Referring to the view in India that China always puts Pakistan first when handling its relations with South Asian countries, he said the government always follows “China first” policy and that problems are dealt on merit.
“I want to tell you this is not true. Simply put, we always put China first and we deal with problems based on their own merits. Take Kashmir issue for example, we supported the relevant UN resolutions before 1990s. Then we supported a settlement through bilateral negotiation in line with the Simla Agreement. This is an example of China taking care of India’s concern,” he said.
On India’s bid for the membership of the Nuclear Suppliers Group (NSG), he said, “We do not oppose any country’s membership, believing that a standard for admission should be agreed upon first.”
The envoy also proposed a four-point initiative to improve ties between India and China that includes aligning its ‘OBOR’ project with India’s ‘Act East Policy’, and restarting negotiations on a free trade pact.
The proposal put forward by Luo includes starting negotiations on a ‘China-India Treaty of Good Neighbourliness and Friendly Cooperation’ and prioritising finding an early solution to the border dispute between the two countries.
“Firstly, start negotiation on a China-India Treaty of Good Neighbourliness and Friendly Cooperation. Secondly, restart negotiation of China-India Free Trade Agreement. Thirdly, strive for an early harvest on the border issue. Fourthly, actively explore the feasibility of aligning China’s ‘One Belt One Road Initiative’ (OBOR) and India’s ‘Act East Policy’,” he said.
He said good ties between India and China were conducive to regional stability.
The development of China, India, Pakistan and the stability of the whole region call for a stable and friendly environment, he said.

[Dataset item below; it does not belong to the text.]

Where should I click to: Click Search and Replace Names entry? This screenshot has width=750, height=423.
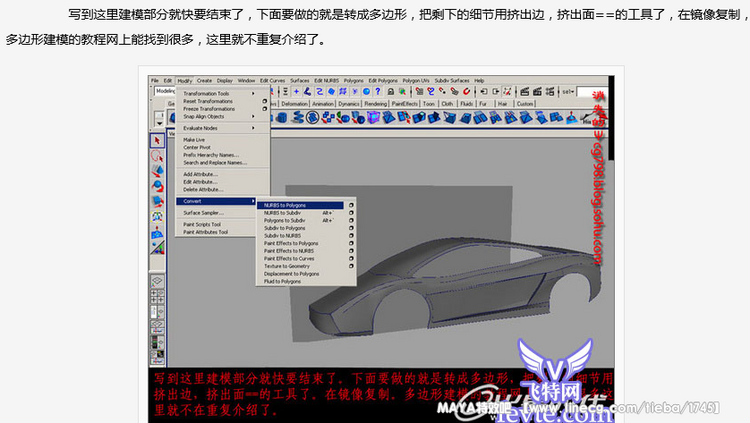point(214,162)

“Otherwise, how could we open up and develop? That’s why we say we are willing to mediate when India and Pakistan have problems. But the precondition is that both India and Pakistan accept it. We do this only out of goodwill. We do hope that there is no problem at all,” Luo said.
“When the Mumbai terrorist attack on November 26, 2008, took place, I was Chinese ambassador to Pakistan, and I did a lot of mediation at that time,” he said.
On trade ties between the two countries, Luo said he was happy to see that China had contributed its share to India’s development.
“Today, China is the second largest economy in the world, with a GDP of 11 trillion US dollars. China’s development also benefited from India’s participation,” he said.